Building Competency in Diabetes Education THE ESSENTIALS

BASAL-BOLUS INSULIN THERAPY | 12-44

2. Reduction in hypoglycemia • Rodriques et al. conducted a retrospective analysis to evaluate current UK guidelines (NICE) for use of CSII (93). The authors examined 40 patient cases with personal interviews and chart audits of individuals who had previously used an MDI plan. Their reasons for choosing pump therapy fell into two categories: o Severe Hypoglycemia (SH) needing assistance group: Met the approved indications for CSII, that is an A1C >7.5% and significant hypoglycemia (N=14). o Other group: Did not meet the SH criteria, but had other indications for starting CSII (N=25), such as personal choice, recurrent DKA, erratic lifestyle, poor control and pregnancy planning. • There were 15 individuals with classic contraindications in both groups. These contraindications included poor compliance with current therapy, not willing to calculate meal doses or test BG >4 times per day or previous psychiatric conditions, such as depression (N=12). The results were dramatic: o In the SH group, the A1C remained the same (8.1 vs. 8.2%), but the reduction in SH fell dramatically from 20.6 to 0.87 events per patient year. In terms of SH with convulsions, the rate decreased from 2.45 to 0.20 per patient year. o In the other indications group, the A1C was reduced 2.4% (10.9 to 8.5%) while also showing a decrease in SH events.
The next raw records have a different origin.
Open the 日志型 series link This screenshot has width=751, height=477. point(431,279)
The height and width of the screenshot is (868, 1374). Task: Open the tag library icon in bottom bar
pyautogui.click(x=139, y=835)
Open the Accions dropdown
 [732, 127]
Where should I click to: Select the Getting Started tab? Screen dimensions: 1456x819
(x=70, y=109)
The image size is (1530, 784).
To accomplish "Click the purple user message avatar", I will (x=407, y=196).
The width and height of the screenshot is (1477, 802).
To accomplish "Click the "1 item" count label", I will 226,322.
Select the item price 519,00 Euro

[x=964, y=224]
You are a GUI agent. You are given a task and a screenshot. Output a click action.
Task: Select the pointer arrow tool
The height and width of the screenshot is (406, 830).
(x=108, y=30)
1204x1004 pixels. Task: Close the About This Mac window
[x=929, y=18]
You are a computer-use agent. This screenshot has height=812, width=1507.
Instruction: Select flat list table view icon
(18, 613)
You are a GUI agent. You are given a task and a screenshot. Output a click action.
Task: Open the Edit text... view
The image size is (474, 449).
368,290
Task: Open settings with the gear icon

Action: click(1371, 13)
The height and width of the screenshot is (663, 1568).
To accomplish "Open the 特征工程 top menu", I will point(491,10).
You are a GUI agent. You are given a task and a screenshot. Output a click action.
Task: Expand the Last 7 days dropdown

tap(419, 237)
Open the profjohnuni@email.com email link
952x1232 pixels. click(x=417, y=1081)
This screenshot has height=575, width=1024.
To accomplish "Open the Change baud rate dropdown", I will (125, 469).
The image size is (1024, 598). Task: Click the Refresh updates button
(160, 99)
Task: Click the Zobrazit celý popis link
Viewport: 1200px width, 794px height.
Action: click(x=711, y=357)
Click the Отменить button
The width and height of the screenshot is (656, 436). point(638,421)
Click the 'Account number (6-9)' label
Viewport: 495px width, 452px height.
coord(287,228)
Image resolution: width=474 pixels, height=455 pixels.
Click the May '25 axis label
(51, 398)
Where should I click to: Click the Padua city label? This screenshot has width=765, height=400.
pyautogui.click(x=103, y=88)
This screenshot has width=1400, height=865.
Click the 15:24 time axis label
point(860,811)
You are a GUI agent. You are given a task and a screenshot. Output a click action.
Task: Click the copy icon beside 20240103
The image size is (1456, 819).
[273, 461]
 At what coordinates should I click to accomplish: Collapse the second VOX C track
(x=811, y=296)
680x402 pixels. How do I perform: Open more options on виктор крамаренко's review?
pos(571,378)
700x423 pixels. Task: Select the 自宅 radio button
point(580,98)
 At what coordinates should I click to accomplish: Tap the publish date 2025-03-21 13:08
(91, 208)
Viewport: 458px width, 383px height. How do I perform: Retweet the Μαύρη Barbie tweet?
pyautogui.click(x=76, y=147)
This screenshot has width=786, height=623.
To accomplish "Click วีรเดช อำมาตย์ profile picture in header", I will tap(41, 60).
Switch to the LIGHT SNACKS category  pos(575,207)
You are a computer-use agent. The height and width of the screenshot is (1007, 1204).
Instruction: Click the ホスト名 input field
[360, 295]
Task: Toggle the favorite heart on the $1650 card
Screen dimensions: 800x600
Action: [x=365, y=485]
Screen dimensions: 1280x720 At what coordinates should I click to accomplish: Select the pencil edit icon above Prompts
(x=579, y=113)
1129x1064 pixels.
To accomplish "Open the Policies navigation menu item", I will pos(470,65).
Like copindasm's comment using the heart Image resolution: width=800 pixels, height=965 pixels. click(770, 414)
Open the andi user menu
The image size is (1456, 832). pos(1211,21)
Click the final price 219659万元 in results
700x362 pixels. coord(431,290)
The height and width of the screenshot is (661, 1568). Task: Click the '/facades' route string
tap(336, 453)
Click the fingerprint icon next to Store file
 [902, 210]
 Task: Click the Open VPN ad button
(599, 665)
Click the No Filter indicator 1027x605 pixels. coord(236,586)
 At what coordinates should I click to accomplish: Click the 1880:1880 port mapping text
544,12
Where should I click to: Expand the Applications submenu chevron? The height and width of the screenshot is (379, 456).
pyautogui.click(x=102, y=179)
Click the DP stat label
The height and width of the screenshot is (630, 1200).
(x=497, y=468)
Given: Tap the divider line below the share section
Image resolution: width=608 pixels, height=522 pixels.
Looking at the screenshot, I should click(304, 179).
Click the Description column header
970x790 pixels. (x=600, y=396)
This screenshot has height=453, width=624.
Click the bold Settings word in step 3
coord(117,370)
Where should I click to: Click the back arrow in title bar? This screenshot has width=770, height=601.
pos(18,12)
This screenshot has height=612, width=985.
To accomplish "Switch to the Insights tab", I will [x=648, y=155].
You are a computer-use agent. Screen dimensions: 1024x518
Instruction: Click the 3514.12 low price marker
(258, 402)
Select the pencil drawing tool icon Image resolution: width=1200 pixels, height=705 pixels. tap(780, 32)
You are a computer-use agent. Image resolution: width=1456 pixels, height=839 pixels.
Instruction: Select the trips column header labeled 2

Further, diabetic ketoacidosis (DKA) was reduced (2.33 (+5.74) vs. 0.35 (+ 1.36)/per patient year). • Thomas et al. also confirmed the ability of CSII to further lower the rate of hypoglycemia and improve awareness of lows (97). 3. Quality of Life • The EQUALITY study group studied quality of life (QOL) in 1,341 adults who used either CSII (481) or MDI (860, 90% using glargine) using the following measures (98): o Diabetes-Specific Quality of Life (DSQOLS): This evaluated the impact of CSII on social relations, leisure flexibility, fear of hypoglycemia, worries and daily hassles; improvement was shown only on the “diet restrictions” score (p=0.003). o Diabetes Treatment Satisfaction Questionnaire (DTSQ): With 36 as the maximum score, resulted in a higher score in CSII (30.1 vs. 26.2, p <0.0001). ▪ SF-36: No significant differences were detected. ● Other authors have investigated QOL with CSII, but the results have been inconclusive (78,83,85).